In November last year, the UK Government introduced Transferable Tax History (TTH), a mechanism to ease the sale and acquisition of oil and gas installations by “levelling the playing field”.
Access to relief for decommissioning costs is predicated on “credits” – a history of tax payments against which costs can be set.
This was seen as a major barrier to new deals as many buyers did not have the tax history required for relief once fields came to the end of their lives.
However the new legislation has permitted the transfer of a portion of a seller’s tax history to the buyer, so the new entrants could carry back decommissioning costs against their own history, and that of the seller.
In the time since, a trend of new players acquiring older assets has continued – we’ve seen Chrysaor follow up its Shell deal in 2017 with a £2 billion acquisition of ConocoPhillips’ assets, Ithaca has taken on Chevron’s portfolio and it was RockRose that swooped in for Marathon Oil’s installations.
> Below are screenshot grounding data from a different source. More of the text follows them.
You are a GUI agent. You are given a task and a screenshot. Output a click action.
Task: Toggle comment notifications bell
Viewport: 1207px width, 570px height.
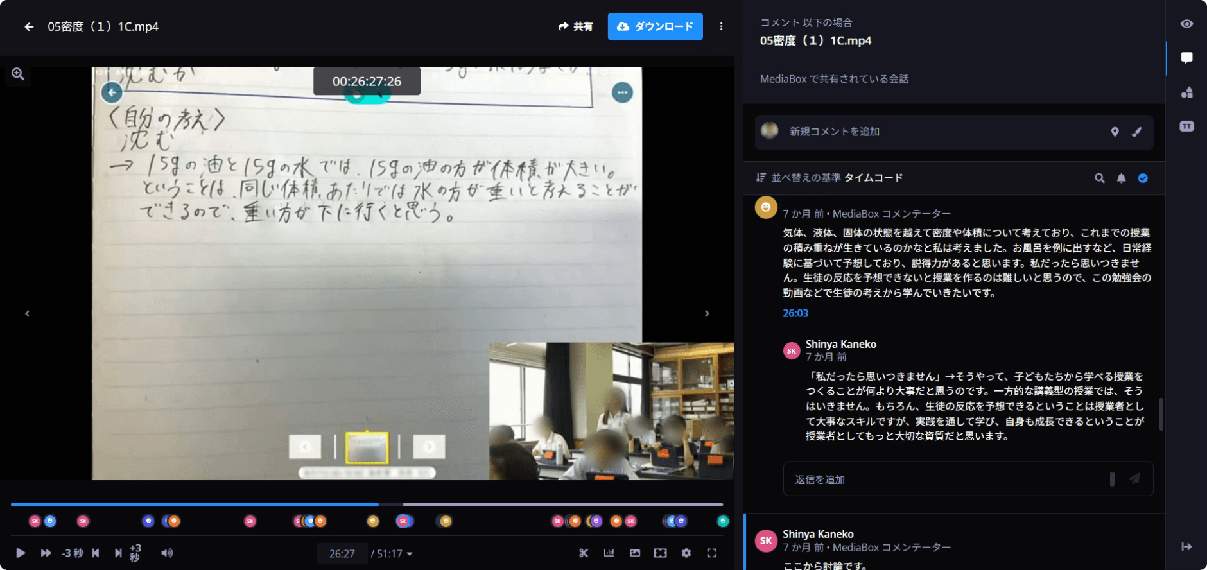coord(1121,178)
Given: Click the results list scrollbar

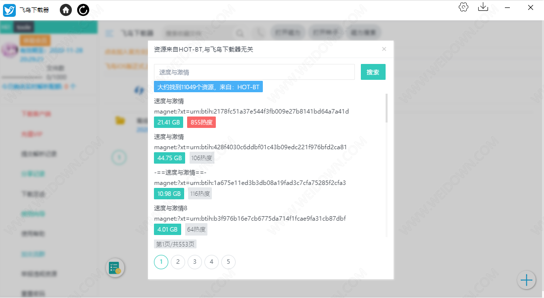Looking at the screenshot, I should [x=387, y=108].
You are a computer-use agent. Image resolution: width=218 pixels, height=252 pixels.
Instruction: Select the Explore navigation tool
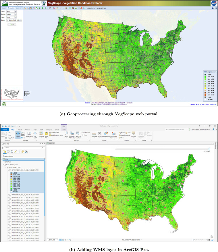tap(18, 135)
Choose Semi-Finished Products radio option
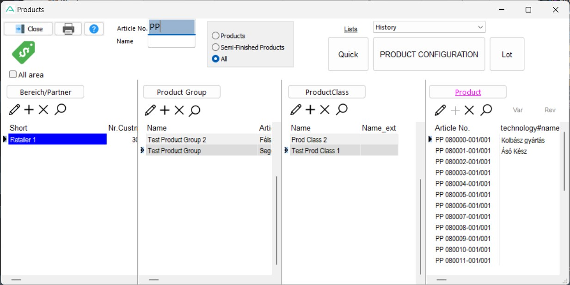The width and height of the screenshot is (570, 285). [x=215, y=47]
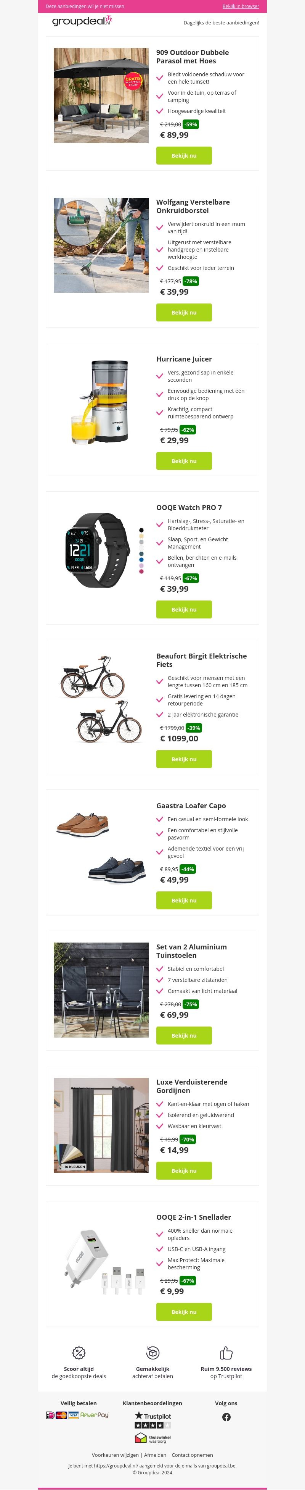Viewport: 305px width, 1490px height.
Task: Click the thumbs-up icon above Trustpilot reviews
Action: (226, 1353)
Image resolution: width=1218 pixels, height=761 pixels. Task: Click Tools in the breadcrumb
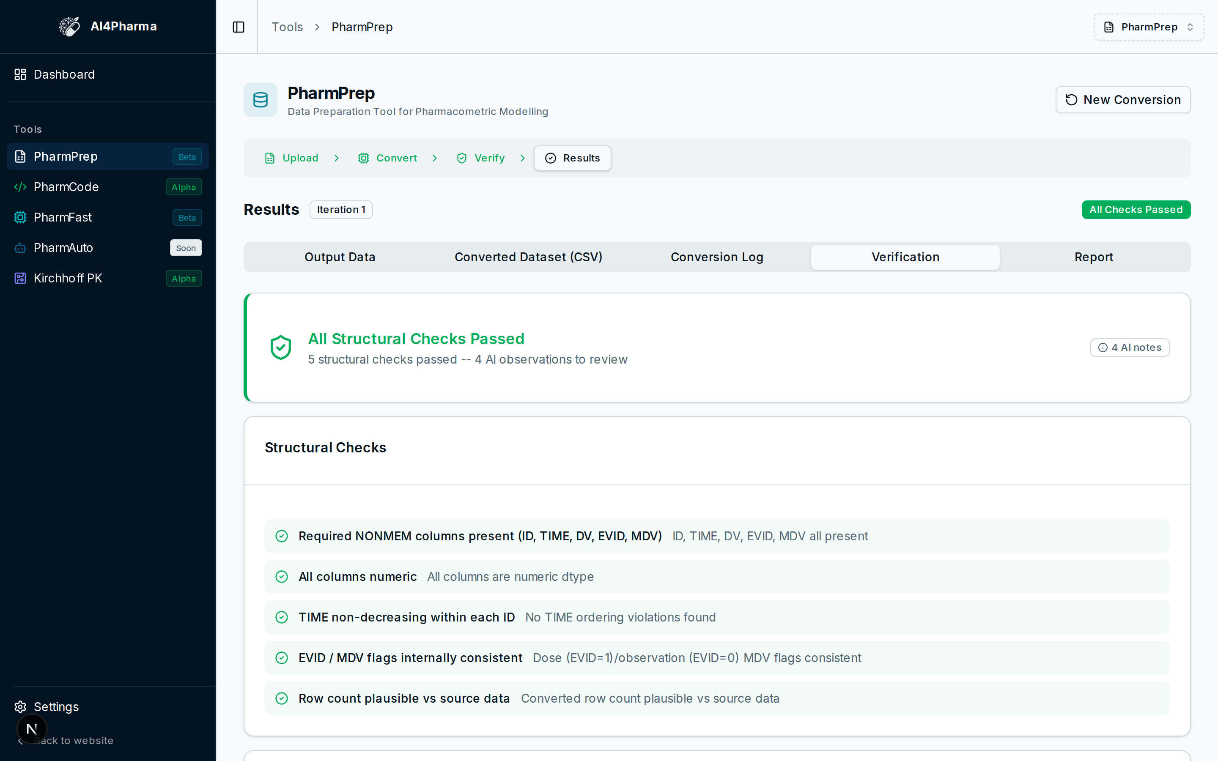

Professor Alex Kemp of Aberdeen University said the signs are encouraging, but the industry has not yet seen the full benefits of these deals in terms of extending the life of fields and maximising economic recovery.
He said: “I think the buyers have mostly been reassessing all the assets they bought and in some cases they have already committed. Chrysaor has certainly committed investment in the fields they bought from Shell. Whether that was due to the TTH is another matter.
“In general it may be a little early to know to what extent the buyers will extend field lives, increase production, increase investment. A lot of them, I think, are just assessing what the assets can do and what investments would be justified.
“The sellers would have been reluctant to engage in significant new investment when they had made the big decision to exit the North Sea so the fact that others have come in and are assessing all the possibilities is a positive sign.
“We’ll see the full benefits of that hopefully in due course. But the fact that they are willing to come in and take over what are often ageing assets is encouraging. I expect the result would be enhanced recovery and the extension of field life.”
The North Sea industry is facing the challenge to extend fields’ lives and maximise recovery, deferring decommissioning where possible.
This comes as the industry faces increased scrutiny from investors and climate change protestors who in some cases argue that this contradicts the climate change agenda, despite the industry’s repeated pleas that it is working through the energy transition with a gradual switch to cleaner forms of energy.
When the question of decommissioning does finally come around, the total bill will range between £40bn and £67bn according to Oil and Gas Authority figures published
in July, as many costs are still uncertain.
The HMRC believes around £24bn will come out of the taxpayers’ pockets although that too is the subject of high uncertainty.
That figure raised concerns and headlines earlier this year.
Meanwhile when Energy Voice reported in April that Japanese manufacturing giant Mitsubishi was to receive £400m in taxpayer relief for two North Sea fields it was also met with outcry.
Green MSP John Finnie said the government “pleads poverty as it slashes social security spending, harming some of our most vulnerable citizens, but is never short of a few quid when the oil and gas industry come calling”.
Taking various measures together, decommissioning tax relief is about 40% for newer fields, and more than 50% for some of the larger, older fields out there.
However, as far as decommissioning relief is concerned, the industry has maintained that it should all be kept within the context of the benefits these oil and gas fields have brought to the economy.
In a report earlier this year, the National Audit Office (NAO) discussed the taxpayer cost in decommissioning, highlighting that the government had received £334bn in net tax revenues since 1970-71.
So, in a time when protesters are taking to the streets, the airports, and even oil rigs, should tax relief be another point of contention?
Prof Kemp added: “It shouldn’t really be problematic in the sense that decommissioning costs are part of the costs of doing business.
“They get relief against corporation tax and the supplementary charge. These are profit-related taxes so just like you get relief for the investment you make in developing a field, so you should get relief when you decommission a field as part of the normal costs of running the business.”